Hey Readers! Last week was a wake up call for me. I learned a lot about maintaining focus and remembering why I am doing all of this. This isn't something temporary. It's permanent. It's how I will live my life. Now that I've had a week to reflect back on what I did and where I went wrong, I am better able to watch for those patterns and try to get myself back on track. This week definitely went better. I was back to my routine and although there was a spontaneous change toward the end of the week, I was able to adjust to it, and keep my head together. I'm also learning that spontaneity can be a good thing, and I need to learn to adapt to quick changes and make adjustments that will continue to support my life goals.
I guess this is all leading up to my mood for the week. I'd say it's BLISS. Something very good - life altering for me - happened this week. I guess you can say I've never been happier. I'm in a blissful state. Let me explain.
The life of an obese person can be lonely. Sure, I've always been surrounded by family and friends. I'm fun to be around, and I love to laugh and make others laugh. But, there was always something missing, and when I didn't feel attractive, I tended to keep people away. I kept people at arms length because I was afraid of rejection and pain. I didn't want to get hurt because I knew the results would be devastating.
Whenever I would get the courage to take the initiative and tell someone how I felt, I always got the same responses, "I not good enough for you." "If you decided to leave me, I wouldn't know what to do." I always thought... where am I going? I'm a very loyal individual so if I'm going to be in a relationship with a man, I'm going to be with him. I'm not going to jump up and leave. So, to me, those responses puzzled and hurt me. After all, isn't it my decision? Aren't I the one who should know if you're good for me?
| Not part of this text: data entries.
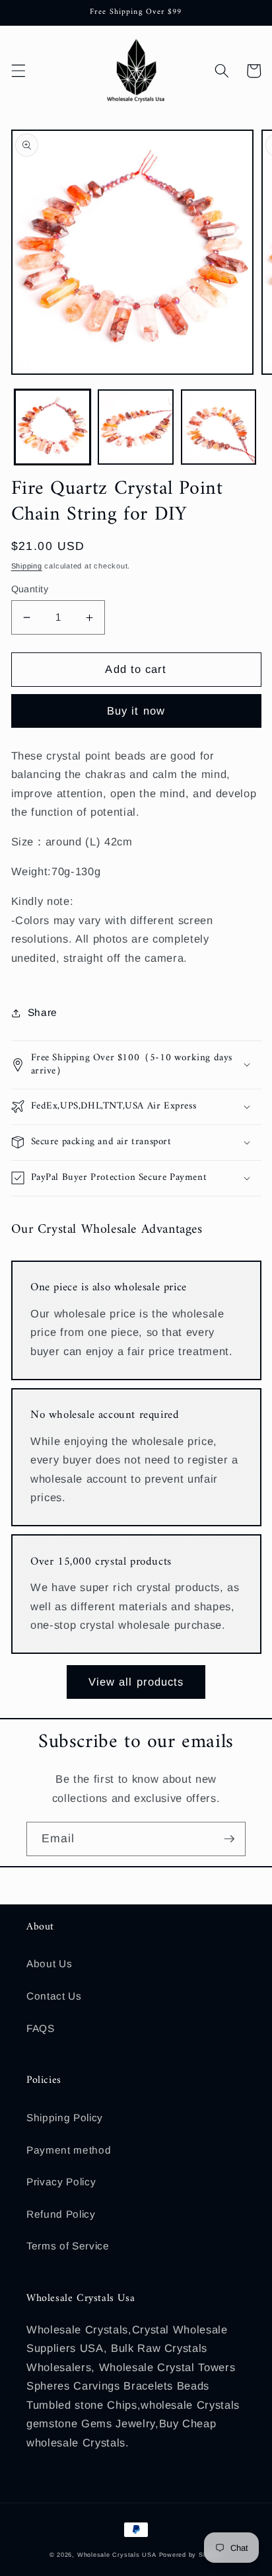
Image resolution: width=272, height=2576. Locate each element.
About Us (49, 1963)
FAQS (40, 2028)
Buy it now (136, 711)
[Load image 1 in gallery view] (52, 427)
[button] (18, 71)
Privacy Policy (61, 2181)
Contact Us (54, 1996)
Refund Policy (61, 2214)
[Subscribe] (229, 1839)
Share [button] (42, 1012)
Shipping (26, 566)
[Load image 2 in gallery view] (136, 427)
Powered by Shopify (191, 2555)
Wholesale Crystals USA (116, 2555)
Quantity (30, 589)
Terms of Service (68, 2245)
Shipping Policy (64, 2117)
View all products (136, 1682)
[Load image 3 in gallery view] (219, 427)
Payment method (68, 2150)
So, those two responses translated to something else entirely for me. I'm too fat to be loved. I'm too fat to be appreciated. No one would be proud to be seen with me. So, after the last debacle, I picked up my shattered ego, and shut myself down for a long time. I was existing...not living.
When I decided to make a change, I made it for me. Not to find a man or to make myself more attractive. Sure, it was something I thought about, but it was not the deciding factor. As I started to transform, men began to notice, but I'm still the same person I was 90 pounds ago. If you attracted to me know, it was all about appearance and not about substance. I know I'm more confident because I feel better about myself. But, I'm not a fool so don't approach me like one..
I feel I'm at the point now where I can truly welcome a significant other into my life and be able to share myself without feeling insecure and fearing rejection. I'm been blessed to find someone that appreciates all of me. He appreciates my thoughts and beliefs.. He supports my goals and dreams. He's supportive, nurturing and loving. And what's most important is that I FEEL the same. I can support his goals and dreams. I can appreciate his thoughts and beliefs, and I'm secure in myself and our relationship. I now have confidence in my ability to be open...to welcome others into my life. That is something that I had to overcome.
So, what does all this mean? With new changes, come new opportunities. I'm still right where I need to be. I'm back on track... I just welcoming a new team member. So welcome aboard Anthony. You came just at the right time.
P.S. - This is probably my first and last sappy post. I promise. I'm still basking in the glow, so sue me.